--- Page excerpt ---
________________________

OK, I guess I'll do another log since all I have to do is copy and paste some stuff from a reddit post: https://www.reddit.com/r/m68k/comments/63ov3e/fast_68000_block_memory_move_routine_comparison/
simple memory move routines based around MOVE and DBRA are often regarded as fairly fast on the 68000:
.loop: MOVE.L (A0)+,(A1)+ ; do the long moves DBRA D0,.loop
This runs decently fast on the 68000, a bit faster on the '010 and above due to the fast loop feature they added for DBRA, especially if your RAM is otherwise slow. However, it's not the most efficient way for the '000, or the '010, and certainly not the higher variants of the 68000.
Enter the MOVEM instruction. This single instruction is capable of loading up to 16 long words, with only the instruction overhead fetch of a single instruction. The problem? You can't use the postincrement mode for the destination, only the source, so you have to manually (in a separate instruction) add to the destination pointer. Additional complications include that using the stack pointer or your source and destination pointers to hold data within a MOVEM are probably not a good idea:
MOVEM.L (A0)+,D0-D7/A0-A6 ; not a good idea, unless you're sure this is what you want. behavior varies by CPU
So in reality, assuming you don't want to use your stack pointer either (also not a good idea if you're running in supervisor mode especially) you should set aside 4 registers, one for source, one for destination, your stack pointer, and a loop counter.

________________________

--- Recorded information ---
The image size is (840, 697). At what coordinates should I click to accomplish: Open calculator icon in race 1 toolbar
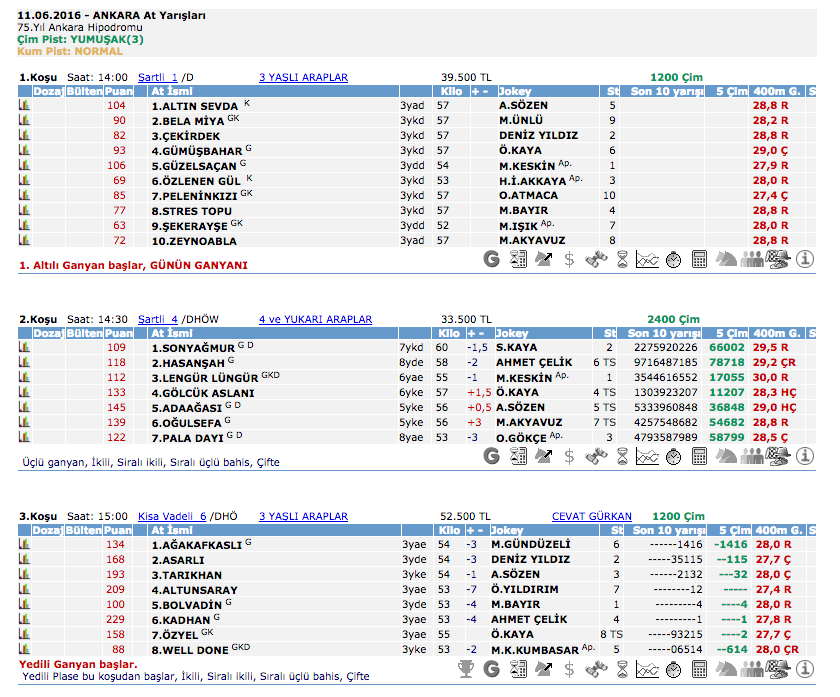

________________________

--- Stated task ---
Continue the post about fast block memory moves on the 68000, starting right after its final sentence.

--- Expected answer ---
Anyway, I started getting curious whether or not a MOVEM based routine would be faster than a simple MOVE; DBRA like the first example. The MOVE; DBRA has virtually no instruction fetch time, but the MOVEM routine has less loop overhead due to transferring large blocks per loop iteration rather than a single byte/word/long. I decided to run a test on real hardware. I set up the routines shown below to transfer a 256K block 256 times, and timed them with a stop watch. A stipulation on either routine is that they must have word aligned source and destination.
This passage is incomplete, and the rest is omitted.